Gengsi

Wednesday, February 25, 2015



"Janganlah kamu jadikan (nama) Allah dalam sumpahmu sebagai penghalang untuk berbuat kebajikan, bertakwa, dan mengadakan ishlah di antara manusia. Dan Allah Maha Mendengar lagi Maha Mengetahui."
(Al-Baqarah : 224)

Saya pernah mengalami suatu kekecewaan akibat gagalnya rencana jalan-jalan -yang padahal tinggal selangkah lagi dieksekusi. Saya nggak mau menceritakan detailnya seperti apa. Tapi yang jelas, perjalanan waktu itu saya rencanakan bersama beberapa ikhwah yang sama-sama suka travelling, namun akhirnya gagal dikarenakan "konspirasi" beberapa akhwat (ya, sampai sekarang saya masih memandangnya sebagai penyebab utama). Waktu itu saya sangat marah pada ukhti-ukhti itu. Sebagai pelampiasan, saya berjanji pada diri saya sendiri untuk ke depannya tidak akan mau merencanakan perjalanan ataupun melakukan perjalanan bersama mereka -para akhwat. Mungkin tindakan saya tersebut tampak berlebihan, tapi sungguh saat itu saya merasa sangat sakit hati dan tak mau dikecewakan kembali. Saya pun menyampaikan janji saya tersebut ke beberapa dari mereka. Sebagian tersenyum geli, tanda tidak menganggap bahwa saya serius. Sebagian lagi merasa bersalah, meminta maaf, dan mengajak saya untuk segera jalan-jalan bersama. Di situ gengsi dan keangkuhan saya berada di puncak tertinggi. Forgiving, but not forgetting. Pokoknya saya nggak mau travelling sama akhwat-akhwat itu lagi. Trauma. Titik.

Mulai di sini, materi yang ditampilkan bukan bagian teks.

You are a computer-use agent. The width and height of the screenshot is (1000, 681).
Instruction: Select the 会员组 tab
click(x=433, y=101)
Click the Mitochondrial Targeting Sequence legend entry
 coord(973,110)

Waktu berlalu. Saya sudah melanglang buana bersama banyak orang. Tentunya bukan bersama mereka yang bersinggungan dengan saya kemarin, sesuai dengan janji saya pada diri saya sendiri, Mereka pun sudah melakukan suatu perjalanan bersama -yang saya tolak ketika saya diajak. Saya ucapkan selamat kepada mereka karena jalan-jalan sudah tak sebatas wacana. Sekali lagi, selamat! Antum hebat, ukh.

Dalam waktu dekat akan ada semacam acara jalan-jalan khusus akhwat yang diorganisir oleh sebuah lembaga. Saya diminta ikut, tepatnya dipaksa ikut. Pastinya akan ada mereka, meskipun akan ada lebih banyak akhwat yang sama sekali nggak ada sangkut pautnya dengan kekecewaan yang saya alami. Saya masih pada keputusan saya, yaitu nggak akan mau bepergian sama mereka. Sampai beberapa hari yang lalu saya merasa tertampar ketika membaca sepenggal cerita di sebuah buku. Kisah Abu Bakar "ditegur" Allah ketika beliau bersumpah untuk tak membiayai kehidupan salah seorang fakir miskin, Misthah bin Utsatsah, karena Misthah dinilai ikut memfitnah Aisyah. Kemarahan Abu Bakar jelas bukan terhadap hal yang sepele atau remeh temeh. Itu menyangkut kehormatan istri Rasulullah SAW. Namun Allah tak ingin Abu Bakar dan kelak manusia-manusia lain berhenti melakukan kebaikan hanya karena sumpah yang terucap, yang seringnya hanya luapan emosi sesaat. Allah menurunkan surat Al-Baqarah ayat 224 -yang saya jadikan pembuka pada tulisan ini.

Setelah membaca kisah tersebut, saya jadi berfikir. Perjalanan bersama akhwat besok merupakan perjalanan yang insya Allah sarat akan kebaikan, pun keberkahan. Perjalanan tersebut insya Allah mengajak saya menjadi manusia yang lebih bertakwa, yang semoga memampukan saya melakukan perbaikan di antara manusia. Sebetulnya saya yang akan merugi bila saya masih memegang janji saya –yang hanyalah efek kecewa sesaat. Saya akan kehilangan momentum luar bisa bila tak mengikutinya, yang belum tentu akan ada lagi di lain waktu.

Yang sudah terlanjur bersumpah dengan nama Allah saja Dia larang, apalagi yang hanya sebatas gengsi?

Ya Allah, lembutkanlah hati kami.

Pesan moral : Jangan pernah membanting pintu, siapa tahu kamu harus kembali.